Others sneered, Some argued, but the whispers stayed constant: Ashcroft.
Bram walked through the tide, bag slung over his shoulder, head lowered just enough to ignore, just enough to hear everything. Callen nudged him with a smirk. "You're a celebrity now. Want me to start signing autographs for you?"
"Shut up."
But Daren was grinning ear to ear, retelling his goal to anyone who asked (and even those who didn't). Jory lingered closer to Bram, quieter, muttering apologies every so often until Bram sighed, "One mistake isn't your career, Jory. Drop it."

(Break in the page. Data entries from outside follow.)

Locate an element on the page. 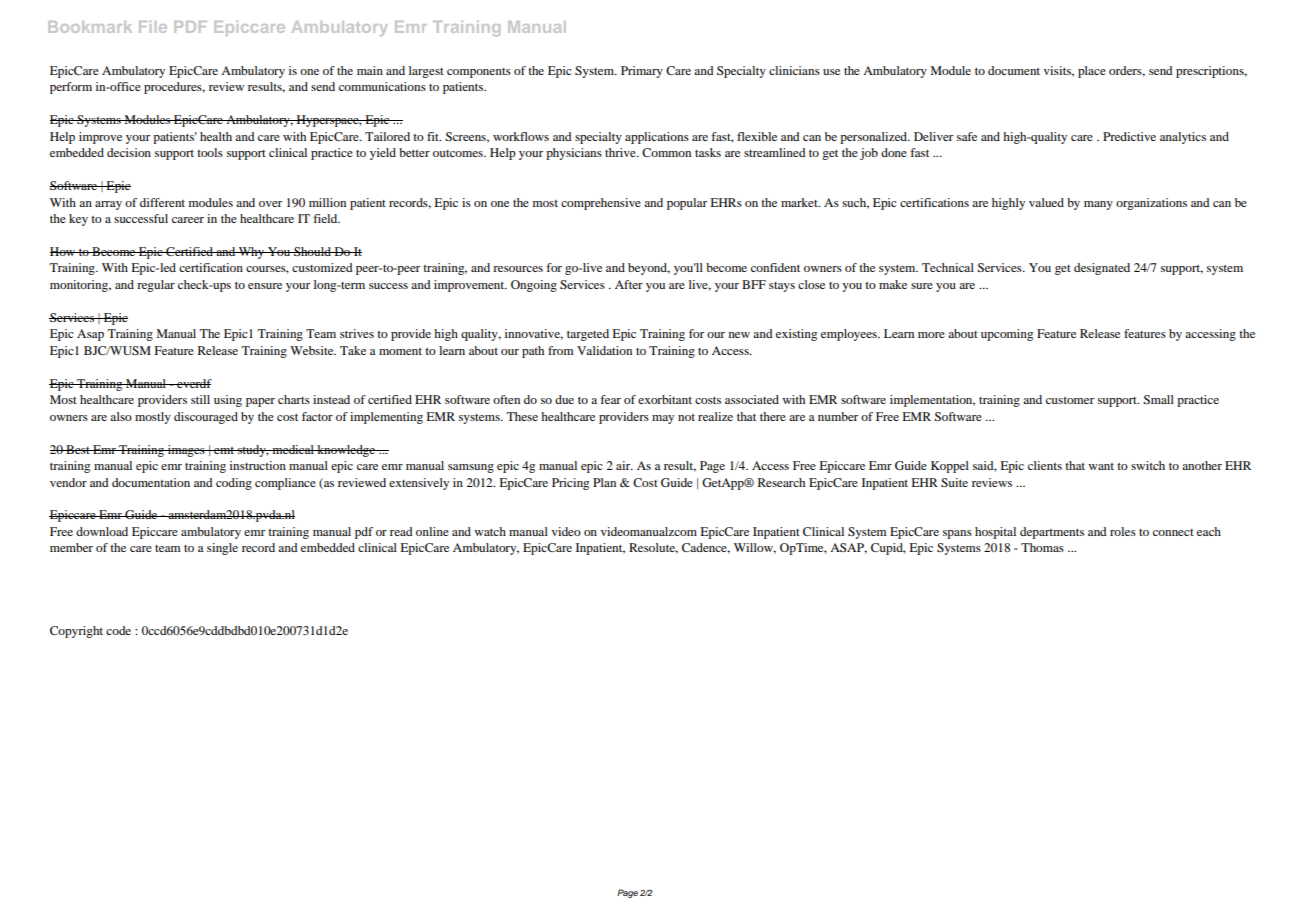  targeted is located at coordinates (588, 335).
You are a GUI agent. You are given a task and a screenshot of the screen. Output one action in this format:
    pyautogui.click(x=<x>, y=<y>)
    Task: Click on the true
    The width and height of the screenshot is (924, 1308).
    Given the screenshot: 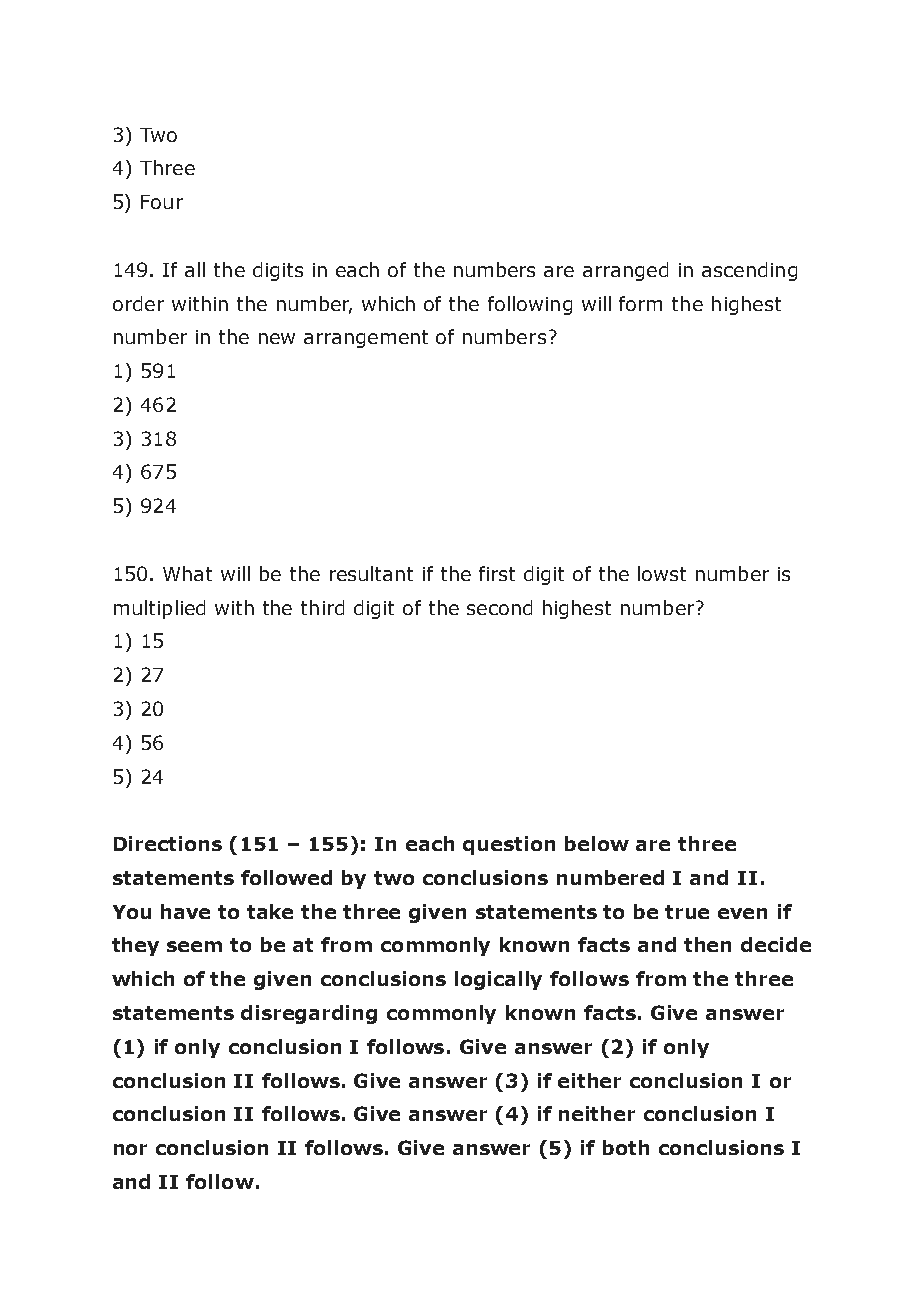 What is the action you would take?
    pyautogui.click(x=687, y=912)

Across the corridor, Class A students loitered near the stairwell, draped in smug confidence. One of them — tall, golden-haired, sharp smile — leaned casually with arms folded. Lucien Ashcroft.
"Rising Star, huh?" His voice cut across the chatter like a blade.
Bram froze.
Lucien's eyes, cold and calculating yet laced with mocking warmth, locked on his brother. "Careful, Bram. You're making our name look… interesting."
Some of his classmates chuckled. Others stayed silent, watching.
Bram exhaled slowly, fighting the heat rising in his chest. He didn't answer.
Bram clenched his jaw, ignoring it — but the faintest twitch of a grin betrayed him.
Lucien tilted his head, as if sensing the flicker. Then he smirked and walked away, leaving the corridor humming with fresh rumors.
Behind him, Lucien's smirk deepened—not mockery this time, but something quieter. Calculating.
The whispers roared back in, hotter than before.